Arshiya Bose: ‘Small producers wanted to access fairer markets and be recognized’

It's a tree, it's a bird, it's Black Baza coffee!

Civil Society Reviews, Gurugram

Published: Dec. 11, 2020
Updated: Feb. 01, 2022

Should a coffee be named after a tree? Or a coffee company after a bird? Of course, that’s so apt. The best coffees come from within forests. In the shade of traditional trees, a collaborative effort by birds, bees, butterflies, fallen leaves and other life forms helps the coffee plant along, giving its berries the attributes that make them special. It is a slow process of ecological mingling nudged along by Nature in ways too wondrous to be easily understood.

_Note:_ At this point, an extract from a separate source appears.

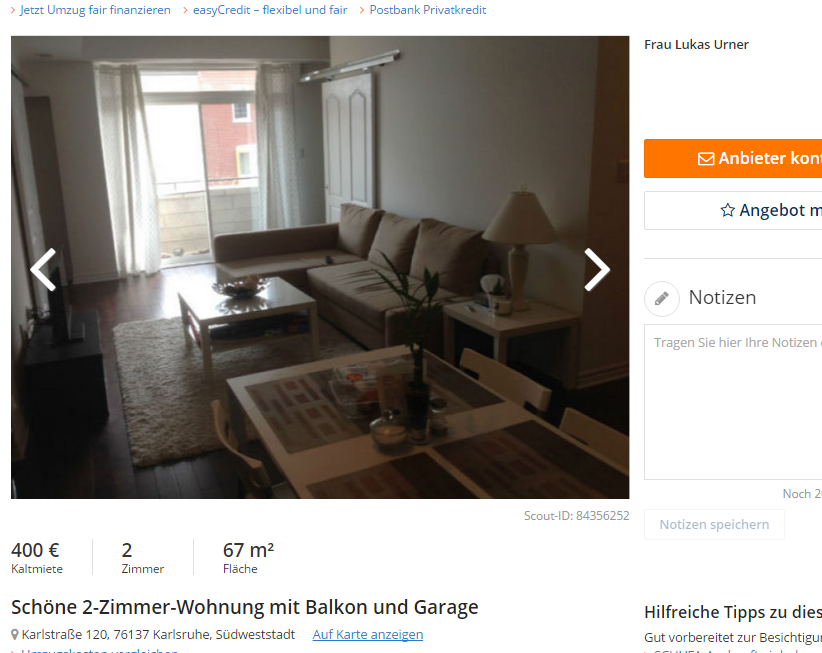Click the listing title about Balkon und Garage
Image resolution: width=822 pixels, height=653 pixels.
pos(244,607)
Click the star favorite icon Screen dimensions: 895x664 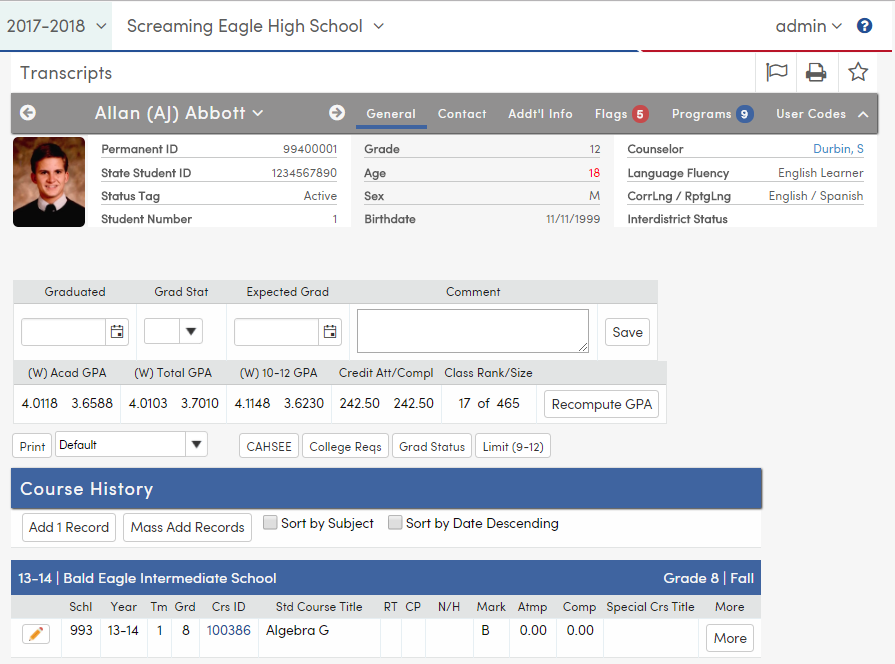click(x=857, y=72)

So here we are in dusty Gurugram, drinking a coffee called Ficus from the Black Baza Coffee Company. Ficus is the lovely fig tree in the shade of which this coffee has been grown. The Black Baza is a medium-sized bird of prey that is known to swoop on insects and make a meal of them.

Ficus is easily the best coffee we have had in a while. The way we brew it is a heaped tablespoon per cup in a plunger, allowed to stand for four minutes and then milk and sugar to taste. What you get is a mildly strong coffee, with a welcoming aroma and not too much body. Coffee is as much about aroma as flavour and even before our first cup of Ficus is brewed, the pack parked on the shelf of our pantry for a few days has made its presence felt.

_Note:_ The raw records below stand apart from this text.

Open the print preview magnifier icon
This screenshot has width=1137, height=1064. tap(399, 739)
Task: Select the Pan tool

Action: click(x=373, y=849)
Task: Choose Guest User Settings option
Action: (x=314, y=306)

It is thanks to the internet that we are able to savour Ficus in Gurugram, a few hours from the desert in Rajasthan and far removed from the lush forests of the Western Ghats where this coffee was grown. It is an Arabica/Robusta blend sourced from responsible farmer-producer organizations (FPOs) in Karnataka and Kerala.

Coffee’s  popularity has grown in India. There has always been filter coffee in the south. But elsewhere, the earliest memories of coffee drinking in homes are of Nescafe beaten up with a little milk and water to get a froth. A spoon or two of  instant coffee powder would also be added to a glass of milk.

Outlets of India Coffee House provided brewed coffee. Restaurants like Skyroom in Calcutta of an era gone by offered what they called Kona coffee, which was also supposed to be brewed. You could get some real coffee in Connaught Place in Delhi as well.

But a consumer culture around coffee drinking in India is relatively new and coffee shops as we now see them around us have only come about in the past decade or so. The price of a cup of coffee has risen rapidly, but does that ensure its quality? Sadly, no. At a Barista, Starbucks or Café Coffee Day, the coffee is often undrinkable. The high prices are needed to pay for the rent and the décor to draw in people. Blue Tokai sells some good beans and blends sourced from estates, but at its friendly coffee shops the cup you get can make you go ugh!

We at Civil Society are coffee drinking types and so we have adventurously gone much beyond sourcing beans from a trusted trader for our personal consumption to checking out uniquely named offerings like Sleepy Owl and Blue Tokai. The experience has been mixed. Smart brands led by young entrepreneurs are the order of the day. The packaging is sharp and the messaging carefully meaningful. But after the initial impression, the experience tends to slacken with time. Curated coffees from plantations have their limitations.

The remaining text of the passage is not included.